*** Opening of Extracted information ***
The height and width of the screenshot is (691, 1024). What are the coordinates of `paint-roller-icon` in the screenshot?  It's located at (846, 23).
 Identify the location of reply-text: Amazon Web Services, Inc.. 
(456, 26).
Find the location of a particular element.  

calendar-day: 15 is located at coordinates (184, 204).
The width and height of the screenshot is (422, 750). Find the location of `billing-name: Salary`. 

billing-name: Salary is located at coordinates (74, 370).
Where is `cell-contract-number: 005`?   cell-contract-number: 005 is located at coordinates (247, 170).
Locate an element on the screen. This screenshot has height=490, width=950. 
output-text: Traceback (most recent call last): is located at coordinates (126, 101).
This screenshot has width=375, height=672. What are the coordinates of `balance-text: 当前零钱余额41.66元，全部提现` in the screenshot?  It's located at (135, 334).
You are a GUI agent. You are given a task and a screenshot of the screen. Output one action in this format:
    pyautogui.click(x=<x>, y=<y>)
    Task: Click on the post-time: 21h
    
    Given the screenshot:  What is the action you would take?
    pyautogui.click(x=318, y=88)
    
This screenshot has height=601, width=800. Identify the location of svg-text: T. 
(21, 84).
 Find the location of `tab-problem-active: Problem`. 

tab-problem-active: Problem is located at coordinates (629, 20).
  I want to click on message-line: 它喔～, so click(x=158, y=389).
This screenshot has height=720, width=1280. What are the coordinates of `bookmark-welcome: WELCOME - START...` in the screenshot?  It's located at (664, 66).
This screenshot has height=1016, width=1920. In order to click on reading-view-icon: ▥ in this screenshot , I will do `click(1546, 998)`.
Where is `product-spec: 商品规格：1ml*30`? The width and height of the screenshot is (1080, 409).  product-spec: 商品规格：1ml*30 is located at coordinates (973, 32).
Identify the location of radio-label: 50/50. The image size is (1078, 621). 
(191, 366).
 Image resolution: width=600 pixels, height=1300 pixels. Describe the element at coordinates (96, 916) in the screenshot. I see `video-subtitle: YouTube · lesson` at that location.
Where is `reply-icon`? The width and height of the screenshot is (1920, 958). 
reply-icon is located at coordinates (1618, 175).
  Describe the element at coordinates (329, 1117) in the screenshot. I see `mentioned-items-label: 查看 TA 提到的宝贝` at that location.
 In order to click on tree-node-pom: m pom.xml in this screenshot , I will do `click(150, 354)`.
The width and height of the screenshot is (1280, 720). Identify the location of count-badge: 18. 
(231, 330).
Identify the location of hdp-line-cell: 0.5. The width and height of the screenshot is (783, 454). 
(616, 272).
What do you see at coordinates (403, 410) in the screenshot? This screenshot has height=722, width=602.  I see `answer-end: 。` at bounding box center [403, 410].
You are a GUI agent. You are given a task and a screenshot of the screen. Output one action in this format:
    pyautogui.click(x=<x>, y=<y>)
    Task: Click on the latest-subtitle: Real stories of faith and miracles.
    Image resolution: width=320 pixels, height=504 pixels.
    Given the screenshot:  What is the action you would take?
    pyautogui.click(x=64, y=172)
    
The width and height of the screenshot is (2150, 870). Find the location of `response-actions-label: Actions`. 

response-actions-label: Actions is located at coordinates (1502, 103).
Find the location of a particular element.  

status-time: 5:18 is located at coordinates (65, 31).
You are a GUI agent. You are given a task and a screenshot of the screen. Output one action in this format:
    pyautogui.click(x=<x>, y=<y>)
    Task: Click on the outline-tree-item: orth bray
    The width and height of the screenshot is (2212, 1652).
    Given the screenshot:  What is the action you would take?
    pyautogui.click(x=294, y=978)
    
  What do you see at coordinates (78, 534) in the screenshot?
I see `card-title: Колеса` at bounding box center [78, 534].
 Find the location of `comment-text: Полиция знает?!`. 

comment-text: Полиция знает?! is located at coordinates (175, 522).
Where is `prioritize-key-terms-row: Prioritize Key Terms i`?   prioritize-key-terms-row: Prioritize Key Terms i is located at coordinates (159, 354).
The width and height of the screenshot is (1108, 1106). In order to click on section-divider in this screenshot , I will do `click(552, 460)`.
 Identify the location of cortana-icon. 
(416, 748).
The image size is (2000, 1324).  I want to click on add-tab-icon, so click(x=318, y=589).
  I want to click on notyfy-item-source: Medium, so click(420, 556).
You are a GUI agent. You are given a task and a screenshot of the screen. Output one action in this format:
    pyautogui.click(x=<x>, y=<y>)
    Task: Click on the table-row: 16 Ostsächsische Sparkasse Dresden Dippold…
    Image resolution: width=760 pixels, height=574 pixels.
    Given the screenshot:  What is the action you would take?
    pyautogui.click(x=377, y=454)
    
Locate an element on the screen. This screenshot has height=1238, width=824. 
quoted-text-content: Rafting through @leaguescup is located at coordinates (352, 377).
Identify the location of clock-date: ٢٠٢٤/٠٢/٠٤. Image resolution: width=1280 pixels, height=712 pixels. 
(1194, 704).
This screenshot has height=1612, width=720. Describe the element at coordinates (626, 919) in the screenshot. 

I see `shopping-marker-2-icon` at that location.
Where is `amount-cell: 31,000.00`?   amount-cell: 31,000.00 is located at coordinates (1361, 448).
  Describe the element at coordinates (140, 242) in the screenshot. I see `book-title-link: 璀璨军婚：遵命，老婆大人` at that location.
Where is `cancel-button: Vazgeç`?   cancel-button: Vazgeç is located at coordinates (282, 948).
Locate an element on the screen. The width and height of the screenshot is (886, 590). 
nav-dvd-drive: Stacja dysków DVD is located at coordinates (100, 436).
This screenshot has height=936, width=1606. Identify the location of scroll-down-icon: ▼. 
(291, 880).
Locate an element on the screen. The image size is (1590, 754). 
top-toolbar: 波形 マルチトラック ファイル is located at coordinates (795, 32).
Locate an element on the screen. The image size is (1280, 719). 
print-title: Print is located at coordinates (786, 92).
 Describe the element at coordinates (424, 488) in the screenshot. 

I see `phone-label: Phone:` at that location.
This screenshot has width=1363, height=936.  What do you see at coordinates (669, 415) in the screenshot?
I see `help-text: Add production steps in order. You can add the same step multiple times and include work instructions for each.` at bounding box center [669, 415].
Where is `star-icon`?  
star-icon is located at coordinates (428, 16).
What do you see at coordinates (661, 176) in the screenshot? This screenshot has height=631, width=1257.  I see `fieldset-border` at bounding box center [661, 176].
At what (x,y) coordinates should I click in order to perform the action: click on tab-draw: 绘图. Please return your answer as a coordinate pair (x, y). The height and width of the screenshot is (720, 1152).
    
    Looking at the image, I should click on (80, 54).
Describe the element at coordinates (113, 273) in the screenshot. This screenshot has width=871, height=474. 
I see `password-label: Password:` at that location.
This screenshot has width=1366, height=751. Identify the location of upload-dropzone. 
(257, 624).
*** Close of Extracted information ***
[Work instruction]:
Rewrite every one of the rows above with "Identify the location of" changed to "Point out the position of", keeping all other text the same.

[Exercise result]:
The height and width of the screenshot is (691, 1024). What are the coordinates of `paint-roller-icon` in the screenshot?  It's located at (846, 23).
 Point out the position of reply-text: Amazon Web Services, Inc.. 
(456, 26).
Find the location of a particular element.  

calendar-day: 15 is located at coordinates (184, 204).
The width and height of the screenshot is (422, 750). Find the location of `billing-name: Salary`. 

billing-name: Salary is located at coordinates (74, 370).
Where is `cell-contract-number: 005`?   cell-contract-number: 005 is located at coordinates (247, 170).
Locate an element on the screen. This screenshot has height=490, width=950. 
output-text: Traceback (most recent call last): is located at coordinates (126, 101).
This screenshot has width=375, height=672. What are the coordinates of `balance-text: 当前零钱余额41.66元，全部提现` in the screenshot?  It's located at (135, 334).
You are a GUI agent. You are given a task and a screenshot of the screen. Output one action in this format:
    pyautogui.click(x=<x>, y=<y>)
    Task: Click on the post-time: 21h
    
    Given the screenshot:  What is the action you would take?
    pyautogui.click(x=318, y=88)
    
This screenshot has height=601, width=800. Point out the position of svg-text: T. 
(21, 84).
 Find the location of `tab-problem-active: Problem`. 

tab-problem-active: Problem is located at coordinates (629, 20).
  I want to click on message-line: 它喔～, so click(x=158, y=389).
This screenshot has height=720, width=1280. What are the coordinates of `bookmark-welcome: WELCOME - START...` in the screenshot?  It's located at (664, 66).
This screenshot has height=1016, width=1920. In order to click on reading-view-icon: ▥ in this screenshot , I will do `click(1546, 998)`.
Where is `product-spec: 商品规格：1ml*30`? The width and height of the screenshot is (1080, 409).  product-spec: 商品规格：1ml*30 is located at coordinates (973, 32).
Point out the position of radio-label: 50/50. The image size is (1078, 621). 
(191, 366).
 Image resolution: width=600 pixels, height=1300 pixels. Describe the element at coordinates (96, 916) in the screenshot. I see `video-subtitle: YouTube · lesson` at that location.
Where is `reply-icon`? The width and height of the screenshot is (1920, 958). 
reply-icon is located at coordinates (1618, 175).
  Describe the element at coordinates (329, 1117) in the screenshot. I see `mentioned-items-label: 查看 TA 提到的宝贝` at that location.
 In order to click on tree-node-pom: m pom.xml in this screenshot , I will do `click(150, 354)`.
The width and height of the screenshot is (1280, 720). Point out the position of count-badge: 18. 
(231, 330).
Point out the position of hdp-line-cell: 0.5. The width and height of the screenshot is (783, 454). 
(616, 272).
What do you see at coordinates (403, 410) in the screenshot? This screenshot has height=722, width=602.  I see `answer-end: 。` at bounding box center [403, 410].
You are a GUI agent. You are given a task and a screenshot of the screen. Output one action in this format:
    pyautogui.click(x=<x>, y=<y>)
    Task: Click on the latest-subtitle: Real stories of faith and miracles.
    Image resolution: width=320 pixels, height=504 pixels.
    Given the screenshot:  What is the action you would take?
    pyautogui.click(x=64, y=172)
    
The width and height of the screenshot is (2150, 870). Find the location of `response-actions-label: Actions`. 

response-actions-label: Actions is located at coordinates (1502, 103).
Find the location of a particular element.  

status-time: 5:18 is located at coordinates (65, 31).
You are a GUI agent. You are given a task and a screenshot of the screen. Output one action in this format:
    pyautogui.click(x=<x>, y=<y>)
    Task: Click on the outline-tree-item: orth bray
    The width and height of the screenshot is (2212, 1652).
    Given the screenshot:  What is the action you would take?
    pyautogui.click(x=294, y=978)
    
  What do you see at coordinates (78, 534) in the screenshot?
I see `card-title: Колеса` at bounding box center [78, 534].
 Find the location of `comment-text: Полиция знает?!`. 

comment-text: Полиция знает?! is located at coordinates (175, 522).
Where is `prioritize-key-terms-row: Prioritize Key Terms i`?   prioritize-key-terms-row: Prioritize Key Terms i is located at coordinates (159, 354).
The width and height of the screenshot is (1108, 1106). In order to click on section-divider in this screenshot , I will do `click(552, 460)`.
 Point out the position of cortana-icon. 
(416, 748).
The image size is (2000, 1324).  I want to click on add-tab-icon, so click(x=318, y=589).
  I want to click on notyfy-item-source: Medium, so click(420, 556).
You are a GUI agent. You are given a task and a screenshot of the screen. Output one action in this format:
    pyautogui.click(x=<x>, y=<y>)
    Task: Click on the table-row: 16 Ostsächsische Sparkasse Dresden Dippold…
    Image resolution: width=760 pixels, height=574 pixels.
    Given the screenshot:  What is the action you would take?
    pyautogui.click(x=377, y=454)
    
Locate an element on the screen. This screenshot has height=1238, width=824. 
quoted-text-content: Rafting through @leaguescup is located at coordinates (352, 377).
Point out the position of clock-date: ٢٠٢٤/٠٢/٠٤. Image resolution: width=1280 pixels, height=712 pixels. 
(1194, 704).
This screenshot has height=1612, width=720. Describe the element at coordinates (626, 919) in the screenshot. 

I see `shopping-marker-2-icon` at that location.
Where is `amount-cell: 31,000.00`?   amount-cell: 31,000.00 is located at coordinates (1361, 448).
  Describe the element at coordinates (140, 242) in the screenshot. I see `book-title-link: 璀璨军婚：遵命，老婆大人` at that location.
Where is `cancel-button: Vazgeç`?   cancel-button: Vazgeç is located at coordinates (282, 948).
Locate an element on the screen. The width and height of the screenshot is (886, 590). 
nav-dvd-drive: Stacja dysków DVD is located at coordinates (100, 436).
This screenshot has height=936, width=1606. Point out the position of scroll-down-icon: ▼. 
(291, 880).
Locate an element on the screen. The image size is (1590, 754). 
top-toolbar: 波形 マルチトラック ファイル is located at coordinates (795, 32).
Locate an element on the screen. The image size is (1280, 719). 
print-title: Print is located at coordinates (786, 92).
 Describe the element at coordinates (424, 488) in the screenshot. 

I see `phone-label: Phone:` at that location.
This screenshot has width=1363, height=936.  What do you see at coordinates (669, 415) in the screenshot?
I see `help-text: Add production steps in order. You can add the same step multiple times and include work instructions for each.` at bounding box center [669, 415].
Where is `star-icon`?  
star-icon is located at coordinates (428, 16).
What do you see at coordinates (661, 176) in the screenshot? This screenshot has height=631, width=1257.  I see `fieldset-border` at bounding box center [661, 176].
At what (x,y) coordinates should I click in order to perform the action: click on tab-draw: 绘图. Please return your answer as a coordinate pair (x, y). The height and width of the screenshot is (720, 1152).
    
    Looking at the image, I should click on (80, 54).
Describe the element at coordinates (113, 273) in the screenshot. This screenshot has width=871, height=474. 
I see `password-label: Password:` at that location.
This screenshot has width=1366, height=751. Point out the position of upload-dropzone. 
(257, 624).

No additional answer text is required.